Filmed entirely in Michigan, and partially on the University campus, “Conviction” is — despite its despondent core — an uplifting tale of pleasant people. While there are more than enough scenes of misery and rejection, the film focuses on the resilience of its larger-than-life characters, and rightly so.
For a simple, uneducated woman to do what Betty Anne Waters did requires an absurd amount of dedication and strength of character. And in a dramatic depiction of such an amazing person is a golden opportunity to analyze the vigor of human willpower and the systems that work to dissuade it. Lesser films get too caught up in personal emotion to engage with the larger implications of that one-in-a-million accomplishment. “Conviction” pulls no such punches.

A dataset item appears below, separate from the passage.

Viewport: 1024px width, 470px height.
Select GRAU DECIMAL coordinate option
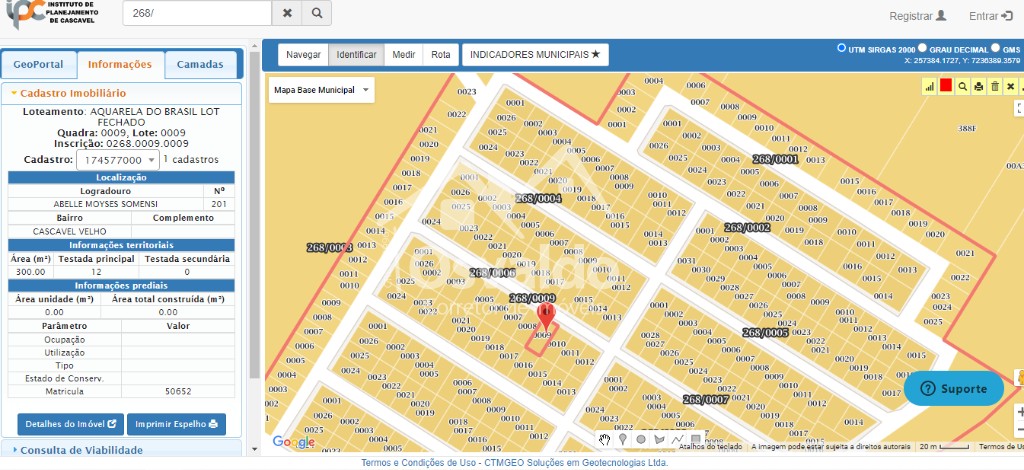pyautogui.click(x=922, y=48)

The depiction of the tedious, almost futile work done every day by law school innocence projects across the country is appropriately somber. The public only hears of the one percent of cases that succeed and lead to a very public exoneration, but there are hundreds of innocent people who cannot be saved. As the movie portrays quite poignantly, there comes a point in our system of justice where guilt or innocence are no longer the question; the fate of an innocent man turns instead on sometimes entirely arbitrary rules of finality in judicial judgments.
From Kenny and Betty Anne’s unimaginable triumph, we can learn a lot about the fragility of freedom, even in the fairest, most considered legal system in the world. In giving us this consequential question to ponder, Rockwell’s powerful performance is unflinchingly raw, yet touching. Swank is solid as well, though her depiction never rises above a politely earnest inquiry.
Kenny Waters was wrongfully imprisoned for 18 years. The film chooses not to mention that Kenny died within months of being released from prison. That omission reeks of disingenuity, but it’s the only part of the film that does.